If we allow ourselves to live life with an unconscious attitude of constant mistrust toward other people and the world in general, it can be difficult to keep friends and acquaintances, to relate to coworkers, and to keep our romantic relationships stable and satisfying.
Our own excessive mistrust can turn back on us and contribute further to our own unhappiness.
Basic mistrust is a useful and necessary thing, taught to us as children so that we can protect ourselves from people who might have questionable intentions.
However, some of us learned excessive mistrust–much more than we need–as a result of verbal, emotional or physical abuse during childhood, from family or peers.

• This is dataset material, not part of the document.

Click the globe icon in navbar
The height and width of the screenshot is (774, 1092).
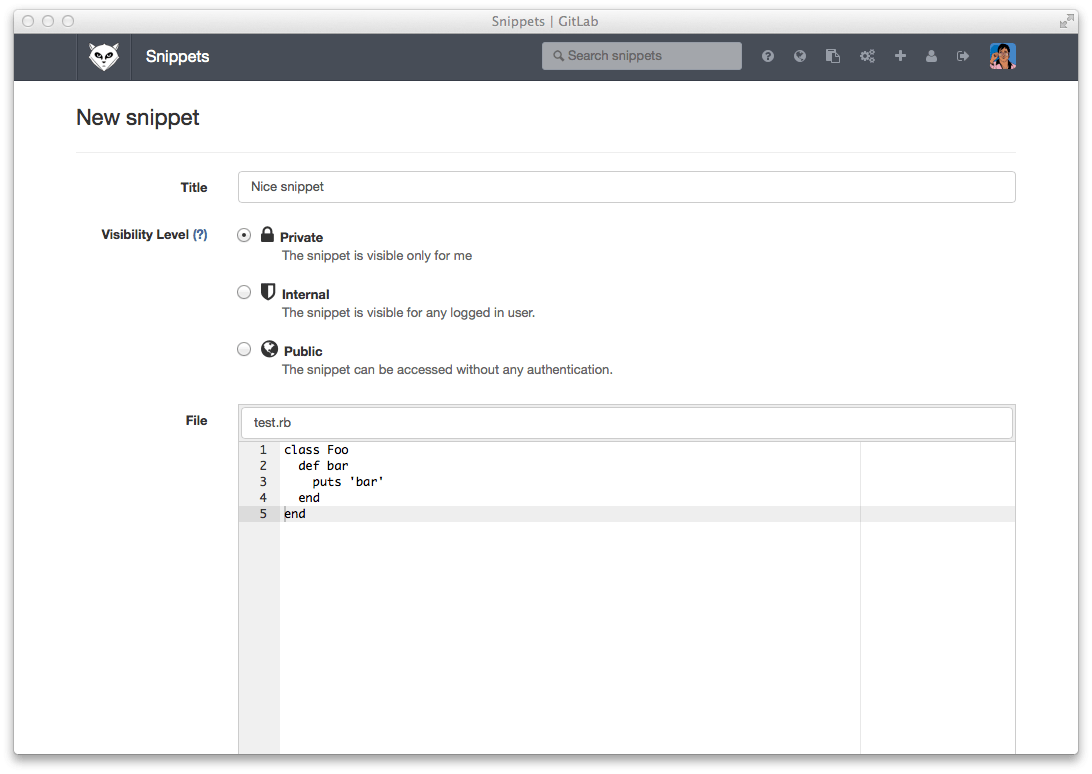pyautogui.click(x=800, y=57)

With a mistrust/abuse schema, we become cynical and doubting about others’ intentions, perhaps downright fearing them, perhaps feeling like the world is always out to get us, to rip us off, to annoy us intentionally.
We might develop an automatic reaction to turn inward and dismiss or disbelieve things that people tell us, and we might fear getting too close to people in general, especially those who are different from us in some way, which we’re not able to evaluate.
We might also mistrust people who in some ever-so-small way remind us of the people who abused, bullied or failed to protect us when we were younger.
In a romantic relationship, we might be able to hide our mistrust schema for a while. Then, as the relationship deepens, as we know more about each other, we might start doubting or even unconsciously fearing our partner, worried that we’re going to be taken advantage of in some way that we can’t control–a bit like it was when were growing up.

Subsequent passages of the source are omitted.